Aim of the exercise:
Would you repeat every line of the data exactly?

Records from a collection
Content starts
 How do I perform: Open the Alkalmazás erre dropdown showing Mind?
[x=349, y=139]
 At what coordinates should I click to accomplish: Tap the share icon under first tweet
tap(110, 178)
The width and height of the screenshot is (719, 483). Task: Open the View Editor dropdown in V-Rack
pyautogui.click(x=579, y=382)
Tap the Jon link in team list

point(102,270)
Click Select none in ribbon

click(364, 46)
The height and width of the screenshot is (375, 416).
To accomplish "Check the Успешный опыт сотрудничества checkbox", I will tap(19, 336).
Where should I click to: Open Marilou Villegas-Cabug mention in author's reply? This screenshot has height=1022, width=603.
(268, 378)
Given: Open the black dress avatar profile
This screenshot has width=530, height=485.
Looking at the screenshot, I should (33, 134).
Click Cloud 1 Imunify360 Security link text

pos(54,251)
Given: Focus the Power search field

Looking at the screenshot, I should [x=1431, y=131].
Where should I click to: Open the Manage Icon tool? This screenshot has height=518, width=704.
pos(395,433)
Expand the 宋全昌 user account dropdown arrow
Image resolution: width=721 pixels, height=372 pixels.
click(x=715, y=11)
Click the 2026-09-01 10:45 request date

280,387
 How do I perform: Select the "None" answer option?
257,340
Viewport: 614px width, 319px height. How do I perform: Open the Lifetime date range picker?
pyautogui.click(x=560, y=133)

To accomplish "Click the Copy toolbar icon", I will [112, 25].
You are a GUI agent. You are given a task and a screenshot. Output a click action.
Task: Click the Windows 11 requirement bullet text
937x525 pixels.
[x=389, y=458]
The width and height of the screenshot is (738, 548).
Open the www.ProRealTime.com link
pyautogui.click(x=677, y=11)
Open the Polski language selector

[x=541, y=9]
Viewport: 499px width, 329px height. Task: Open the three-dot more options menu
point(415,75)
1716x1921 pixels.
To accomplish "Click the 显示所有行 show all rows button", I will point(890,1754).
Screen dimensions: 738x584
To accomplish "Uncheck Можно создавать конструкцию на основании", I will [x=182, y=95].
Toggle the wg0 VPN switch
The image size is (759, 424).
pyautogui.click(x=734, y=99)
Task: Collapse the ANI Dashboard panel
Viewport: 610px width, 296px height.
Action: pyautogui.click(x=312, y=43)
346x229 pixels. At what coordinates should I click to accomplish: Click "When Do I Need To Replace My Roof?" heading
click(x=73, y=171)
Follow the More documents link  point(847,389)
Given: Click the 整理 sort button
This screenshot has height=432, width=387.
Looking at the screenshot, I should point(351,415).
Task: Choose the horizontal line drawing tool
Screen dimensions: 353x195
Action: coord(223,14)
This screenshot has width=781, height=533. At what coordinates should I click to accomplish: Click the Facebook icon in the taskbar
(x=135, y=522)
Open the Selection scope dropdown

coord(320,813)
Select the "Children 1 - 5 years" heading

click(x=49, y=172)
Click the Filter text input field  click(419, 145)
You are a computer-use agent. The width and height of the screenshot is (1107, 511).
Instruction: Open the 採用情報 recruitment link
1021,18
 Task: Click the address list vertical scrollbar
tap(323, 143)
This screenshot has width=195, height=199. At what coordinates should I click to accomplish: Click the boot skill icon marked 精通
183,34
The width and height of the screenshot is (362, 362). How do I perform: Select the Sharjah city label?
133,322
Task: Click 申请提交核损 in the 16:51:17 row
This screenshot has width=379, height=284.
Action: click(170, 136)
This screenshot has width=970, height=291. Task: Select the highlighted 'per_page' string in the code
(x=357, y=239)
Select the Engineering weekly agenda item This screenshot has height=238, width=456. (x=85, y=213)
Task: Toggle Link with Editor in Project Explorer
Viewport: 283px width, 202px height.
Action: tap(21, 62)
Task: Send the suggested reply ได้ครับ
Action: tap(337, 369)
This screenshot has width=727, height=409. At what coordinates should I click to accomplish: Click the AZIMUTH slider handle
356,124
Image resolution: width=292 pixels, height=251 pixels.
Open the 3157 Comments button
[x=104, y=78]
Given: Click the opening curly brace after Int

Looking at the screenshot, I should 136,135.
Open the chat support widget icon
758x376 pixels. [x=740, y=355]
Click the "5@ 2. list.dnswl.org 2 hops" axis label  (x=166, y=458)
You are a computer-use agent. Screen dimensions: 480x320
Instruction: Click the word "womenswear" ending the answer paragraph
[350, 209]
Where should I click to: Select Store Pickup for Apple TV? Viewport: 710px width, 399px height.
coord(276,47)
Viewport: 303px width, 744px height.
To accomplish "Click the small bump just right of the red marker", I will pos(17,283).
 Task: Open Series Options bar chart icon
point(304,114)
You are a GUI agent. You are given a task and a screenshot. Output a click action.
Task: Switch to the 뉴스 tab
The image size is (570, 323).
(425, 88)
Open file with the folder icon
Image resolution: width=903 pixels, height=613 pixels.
Content ends
Exercise response:
 How do I perform: Open the Alkalmazás erre dropdown showing Mind?
[x=349, y=139]
 At what coordinates should I click to accomplish: Tap the share icon under first tweet
tap(110, 178)
The width and height of the screenshot is (719, 483). Task: Open the View Editor dropdown in V-Rack
pyautogui.click(x=579, y=382)
Tap the Jon link in team list

point(102,270)
Click Select none in ribbon

click(364, 46)
The height and width of the screenshot is (375, 416).
To accomplish "Check the Успешный опыт сотрудничества checkbox", I will tap(19, 336).
Where should I click to: Open Marilou Villegas-Cabug mention in author's reply? This screenshot has height=1022, width=603.
(268, 378)
Given: Open the black dress avatar profile
This screenshot has width=530, height=485.
Looking at the screenshot, I should (33, 134).
Click Cloud 1 Imunify360 Security link text

pos(54,251)
Given: Focus the Power search field

Looking at the screenshot, I should [x=1431, y=131].
Where should I click to: Open the Manage Icon tool? This screenshot has height=518, width=704.
pos(395,433)
Expand the 宋全昌 user account dropdown arrow
Image resolution: width=721 pixels, height=372 pixels.
click(x=715, y=11)
Click the 2026-09-01 10:45 request date

280,387
 How do I perform: Select the "None" answer option?
257,340
Viewport: 614px width, 319px height. How do I perform: Open the Lifetime date range picker?
pyautogui.click(x=560, y=133)

To accomplish "Click the Copy toolbar icon", I will [112, 25].
You are a GUI agent. You are given a task and a screenshot. Output a click action.
Task: Click the Windows 11 requirement bullet text
937x525 pixels.
[x=389, y=458]
The width and height of the screenshot is (738, 548).
Open the www.ProRealTime.com link
pyautogui.click(x=677, y=11)
Open the Polski language selector

[x=541, y=9]
Viewport: 499px width, 329px height. Task: Open the three-dot more options menu
point(415,75)
1716x1921 pixels.
To accomplish "Click the 显示所有行 show all rows button", I will point(890,1754).
Screen dimensions: 738x584
To accomplish "Uncheck Можно создавать конструкцию на основании", I will [x=182, y=95].
Toggle the wg0 VPN switch
The image size is (759, 424).
pyautogui.click(x=734, y=99)
Task: Collapse the ANI Dashboard panel
Viewport: 610px width, 296px height.
Action: pyautogui.click(x=312, y=43)
346x229 pixels. At what coordinates should I click to accomplish: Click "When Do I Need To Replace My Roof?" heading
click(x=73, y=171)
Follow the More documents link  point(847,389)
Given: Click the 整理 sort button
This screenshot has height=432, width=387.
Looking at the screenshot, I should point(351,415).
Task: Choose the horizontal line drawing tool
Screen dimensions: 353x195
Action: coord(223,14)
This screenshot has width=781, height=533. At what coordinates should I click to accomplish: Click the Facebook icon in the taskbar
(x=135, y=522)
Open the Selection scope dropdown

coord(320,813)
Select the "Children 1 - 5 years" heading

click(x=49, y=172)
Click the Filter text input field  click(419, 145)
You are a computer-use agent. The width and height of the screenshot is (1107, 511).
Instruction: Open the 採用情報 recruitment link
1021,18
 Task: Click the address list vertical scrollbar
tap(323, 143)
This screenshot has width=195, height=199. At what coordinates should I click to accomplish: Click the boot skill icon marked 精通
183,34
The width and height of the screenshot is (362, 362). How do I perform: Select the Sharjah city label?
133,322
Task: Click 申请提交核损 in the 16:51:17 row
This screenshot has width=379, height=284.
Action: click(170, 136)
This screenshot has width=970, height=291. Task: Select the highlighted 'per_page' string in the code
(x=357, y=239)
Select the Engineering weekly agenda item This screenshot has height=238, width=456. (x=85, y=213)
Task: Toggle Link with Editor in Project Explorer
Viewport: 283px width, 202px height.
Action: tap(21, 62)
Task: Send the suggested reply ได้ครับ
Action: tap(337, 369)
This screenshot has width=727, height=409. At what coordinates should I click to accomplish: Click the AZIMUTH slider handle
356,124
Image resolution: width=292 pixels, height=251 pixels.
Open the 3157 Comments button
[x=104, y=78]
Given: Click the opening curly brace after Int

Looking at the screenshot, I should 136,135.
Open the chat support widget icon
758x376 pixels. [x=740, y=355]
Click the "5@ 2. list.dnswl.org 2 hops" axis label  (x=166, y=458)
You are a computer-use agent. Screen dimensions: 480x320
Instruction: Click the word "womenswear" ending the answer paragraph
[350, 209]
Where should I click to: Select Store Pickup for Apple TV? Viewport: 710px width, 399px height.
coord(276,47)
Viewport: 303px width, 744px height.
To accomplish "Click the small bump just right of the red marker", I will pos(17,283).
 Task: Open Series Options bar chart icon
point(304,114)
You are a GUI agent. You are given a task and a screenshot. Output a click action.
Task: Switch to the 뉴스 tab
The image size is (570, 323).
(425, 88)
Open file with the folder icon
Image resolution: width=903 pixels, height=613 pixels.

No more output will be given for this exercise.